__Yönerge 1__
Lütfen kayıtlarda "Screen dimensions: 1024x542" ifadesini içeren satırdan (bu satır da dahil) kayıtların sonuna kadar uzanan kısmı, her satır bir dize olacak şekilde bir JSON listesine dönüştürün. Boş satırları ve resimleri cevaba almayın, yalnızca bu satırları işleyin.

__Metin pasajı__
* * *

Grönland halkının büyük çoğunluğunun ABD’ye katılma fikrine karşı olduğu anketlerde açıkça ortaya konmaktadır. Düzenlenen protestolar, Grönlandlıların bu tür baskıcı yaklaşımlara karşı net bir duruş sergilemekte olduğunu göstermektedir. “Toprağımız Geleceğimiz” yazılı pankartın Grönland’ın başkenti Nuuk’ta kamuya açık bir alanda sergilenmesi, halkın dış müdahalelere karşı kolektif bir mesaj verme çabasını simgelemektedir.
Bu gelişmeler ışığında Grönland’daki siyasi yapının da önemli bir değişim sürecinde olduğu görülmektedir. Yeni Başbakan Jens-Frederik Nielsen liderliğinde kurulan geniş tabanlı hükümet, şu an için Danimarka ile bağları sürdürmeyi planlamakta; ancak uzun vadede bağımsızlık yönünde bir eğilim göstermektedir. Nielsen’in halkı siyasi birlik içinde hareket etmeye çağırması, dış baskılar karşısında Grönland’ın iç dayanıklılığını artırma çabasının bir parçası olarak değerlendirilmektedir.

* * *

(Veri öğeleri)
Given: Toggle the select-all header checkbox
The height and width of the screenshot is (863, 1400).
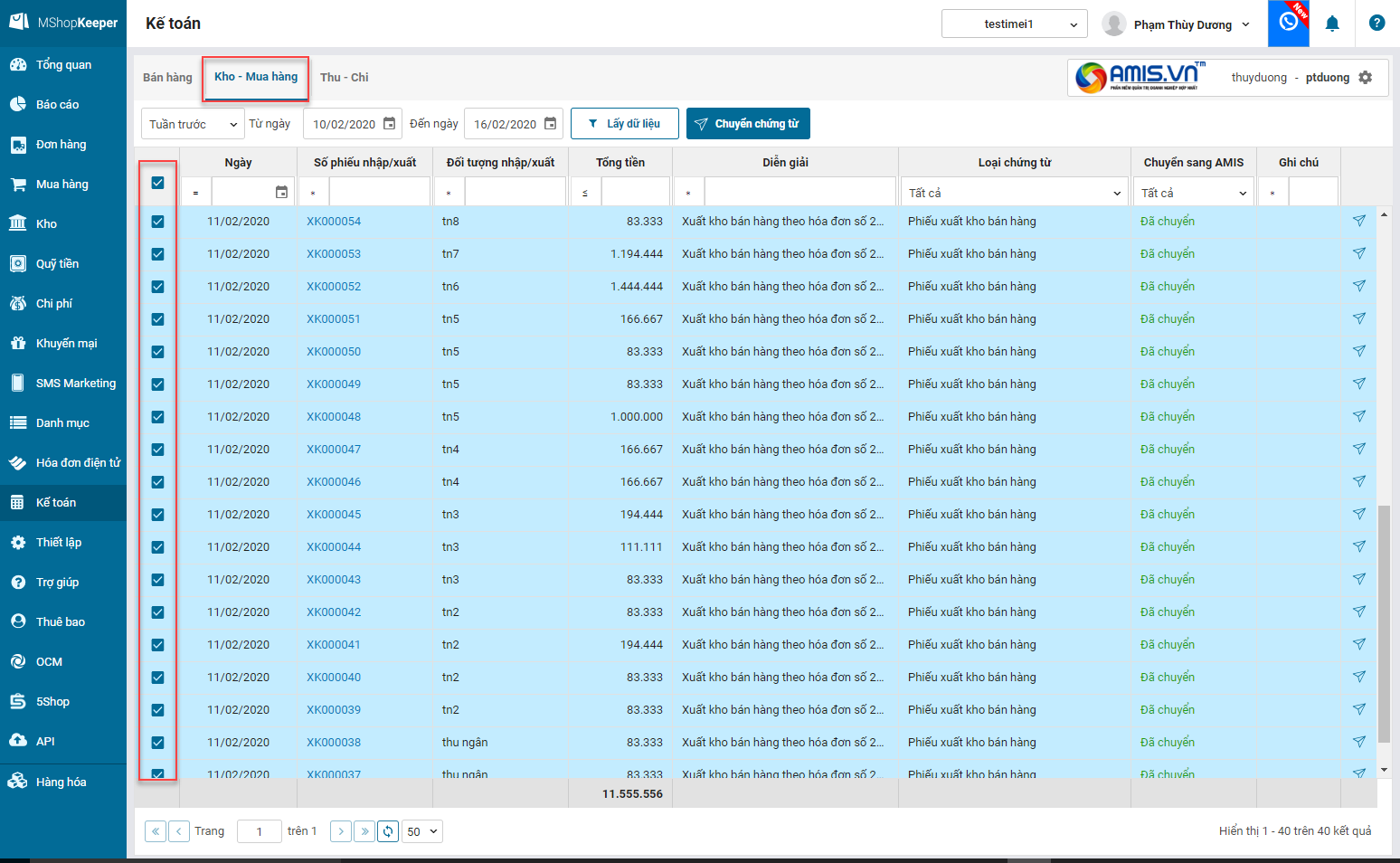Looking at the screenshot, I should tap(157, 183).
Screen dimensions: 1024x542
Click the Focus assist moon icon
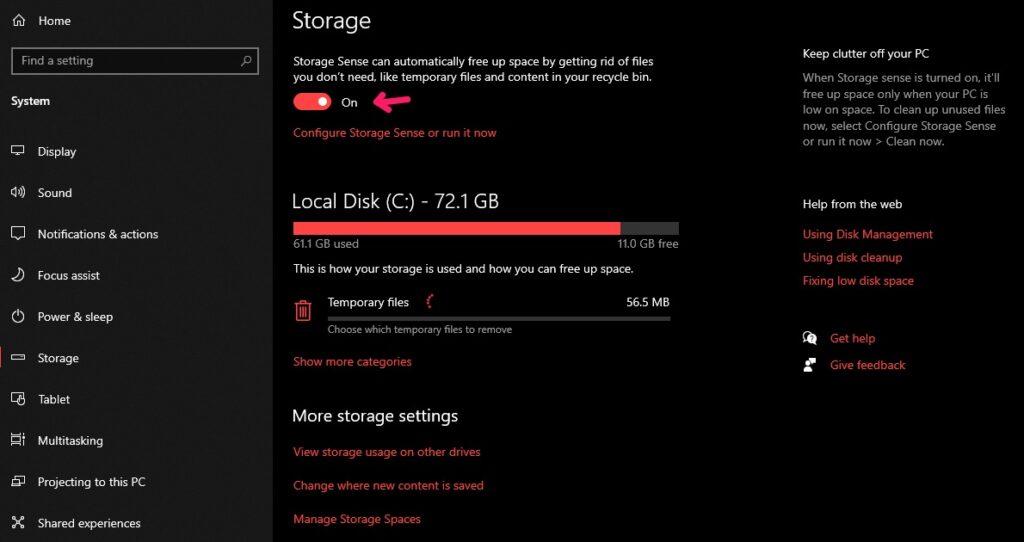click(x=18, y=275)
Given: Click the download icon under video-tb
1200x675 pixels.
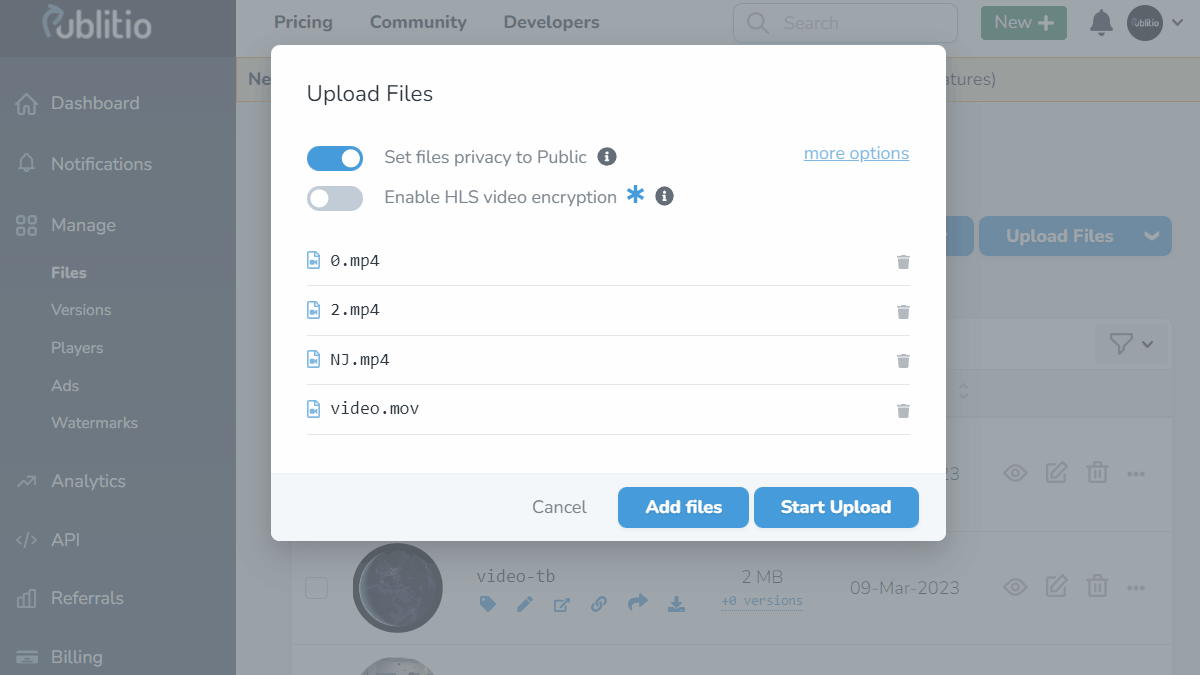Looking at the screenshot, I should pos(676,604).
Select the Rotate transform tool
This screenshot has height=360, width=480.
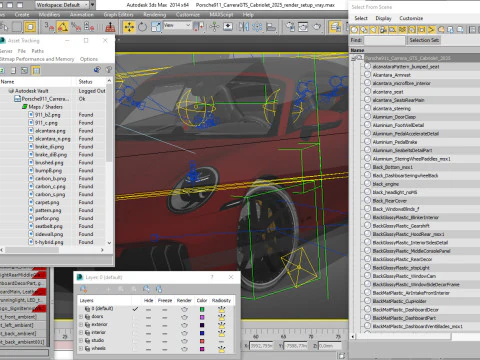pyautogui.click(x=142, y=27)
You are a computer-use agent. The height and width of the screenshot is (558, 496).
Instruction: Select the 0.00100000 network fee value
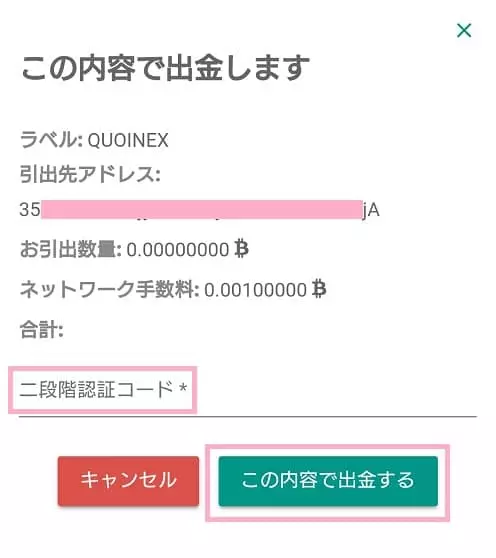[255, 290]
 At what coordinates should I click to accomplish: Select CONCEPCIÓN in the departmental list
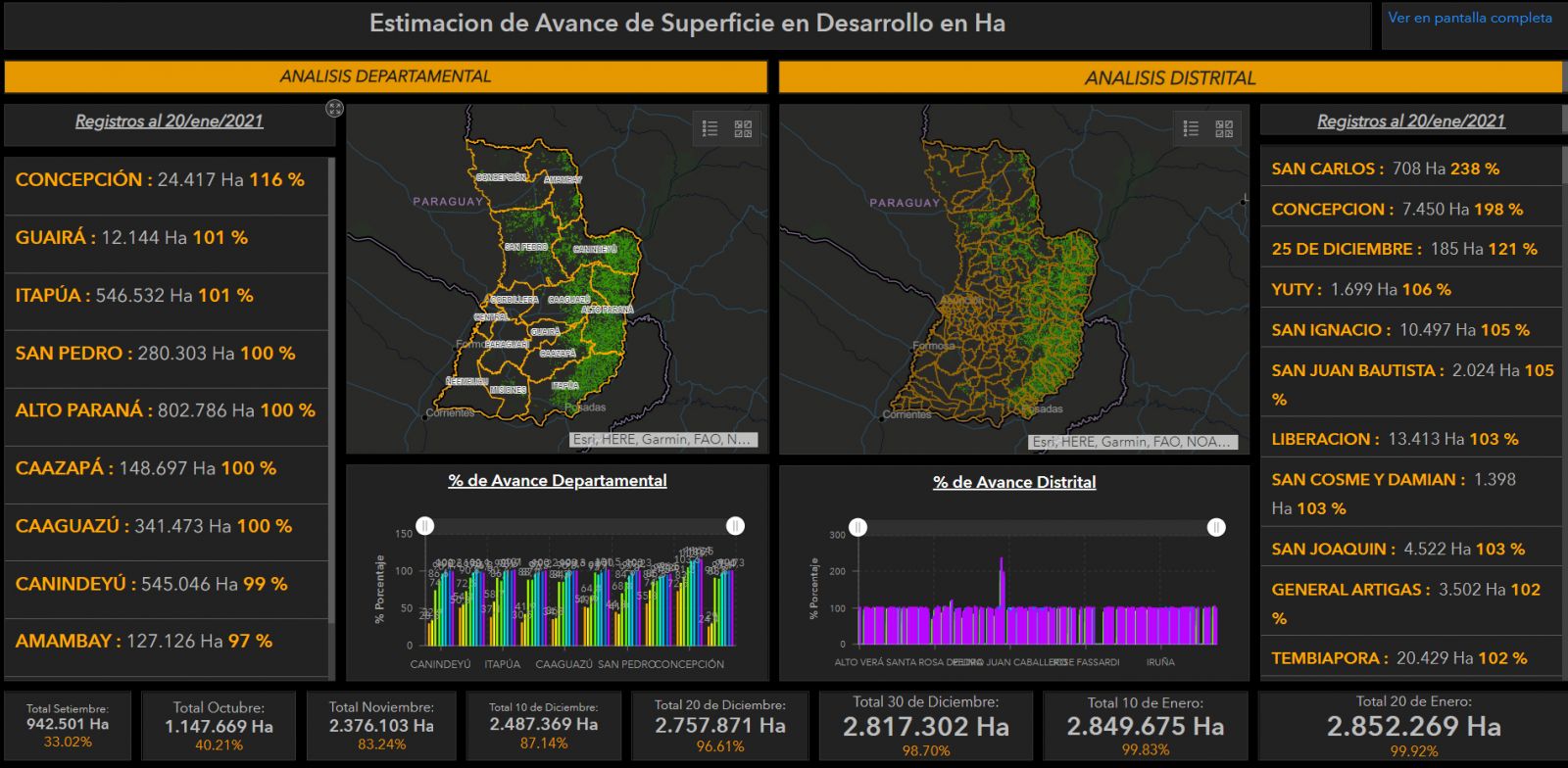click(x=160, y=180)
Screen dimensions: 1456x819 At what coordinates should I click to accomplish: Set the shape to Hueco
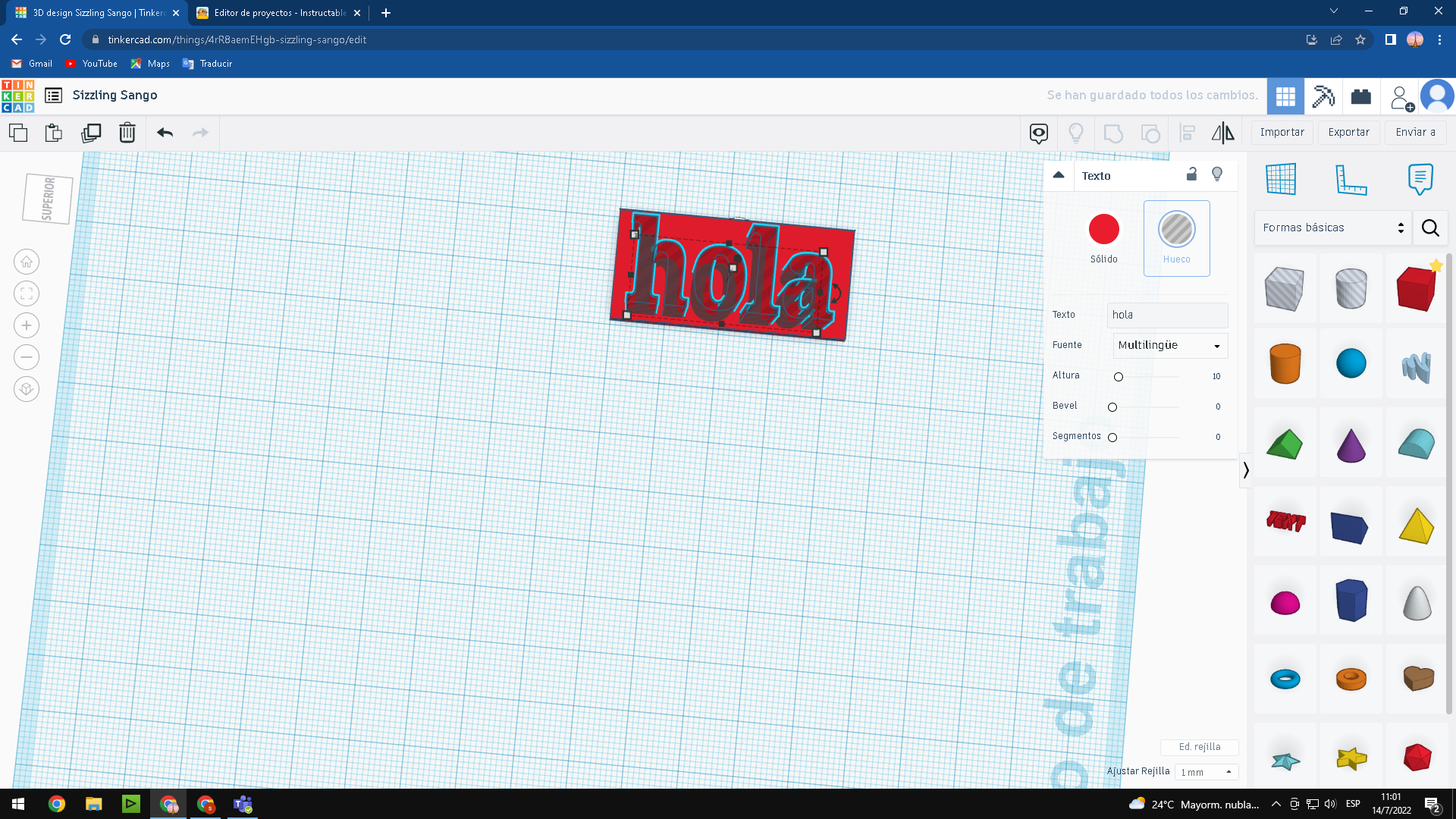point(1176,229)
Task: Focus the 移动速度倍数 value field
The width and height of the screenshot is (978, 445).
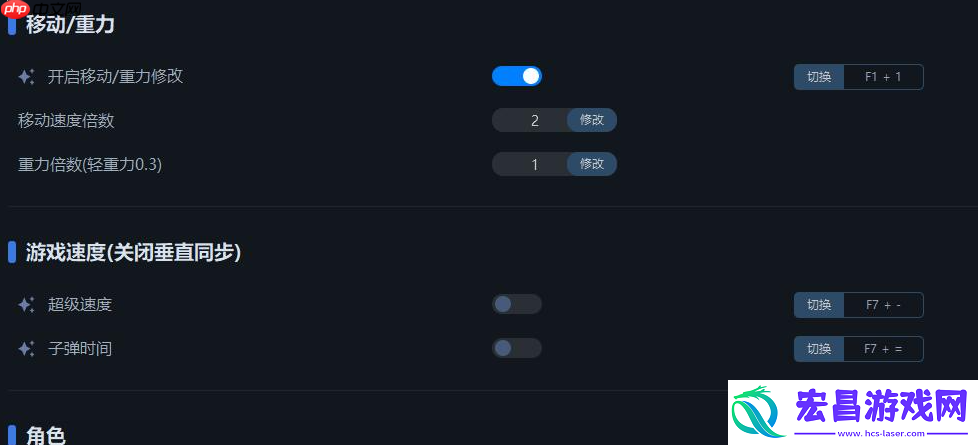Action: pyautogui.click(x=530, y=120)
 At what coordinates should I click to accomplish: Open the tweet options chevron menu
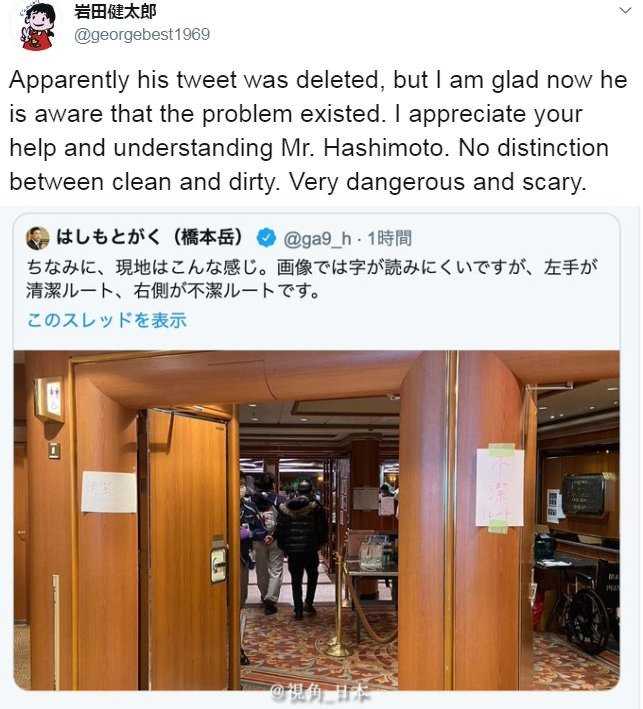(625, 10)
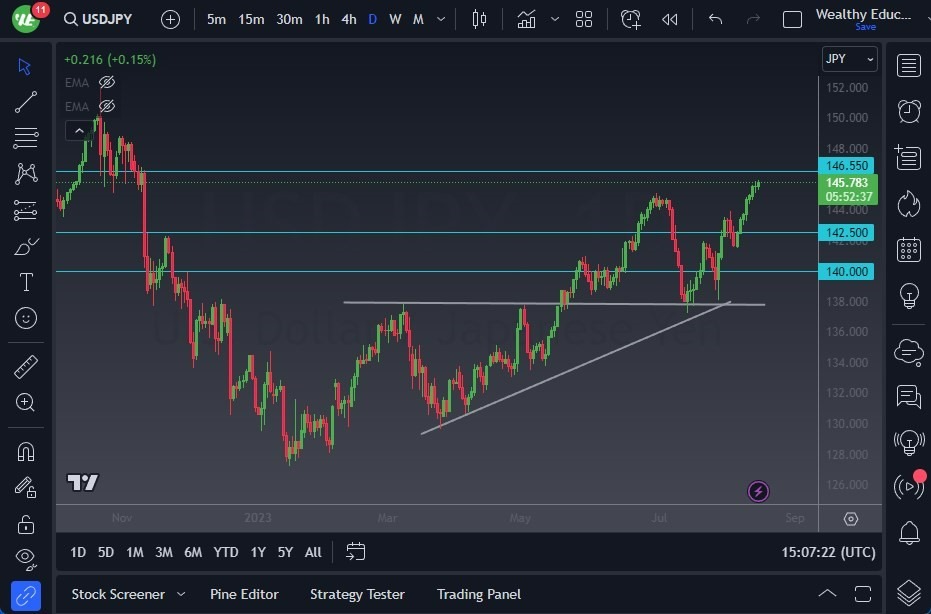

* * *

__Yönerge 2__
Grönland hakkındaki metne göre yeni geniş tabanlı hükümet kimin liderliğinde kurulmuştur?

__Görev çıktısı 1__
[
  "Screen dimensions: 1024x542",
  "Click the Focus assist moon icon",
  "click(x=18, y=275)",
  "Given: Click the download icon under video-tb",
  "1200x675 pixels.",
  "Looking at the screenshot, I should pos(676,604).",
  "Select the Rotate transform tool",
  "This screenshot has height=360, width=480.",
  "pyautogui.click(x=142, y=27)",
  "You are a computer-use agent. The height and width of the screenshot is (558, 496).",
  "Instruction: Select the 0.00100000 network fee value",
  "[255, 290]",
  " At what coordinates should I click to accomplish: Select CONCEPCIÓN in the departmental list",
  "click(x=160, y=180)",
  "Screen dimensions: 1456x819 At what coordinates should I click to accomplish: Set the shape to Hueco",
  "point(1176,229)",
  "Task: Focus the 移动速度倍数 value field",
  "The width and height of the screenshot is (978, 445).",
  "Action: pyautogui.click(x=530, y=120)",
  " At what coordinates should I click to accomplish: Open the tweet options chevron menu",
  "(625, 10)"
]

__Görev çıktısı 2__
Yeni Başbakan Jens-Frederik Nielsen liderliğinde.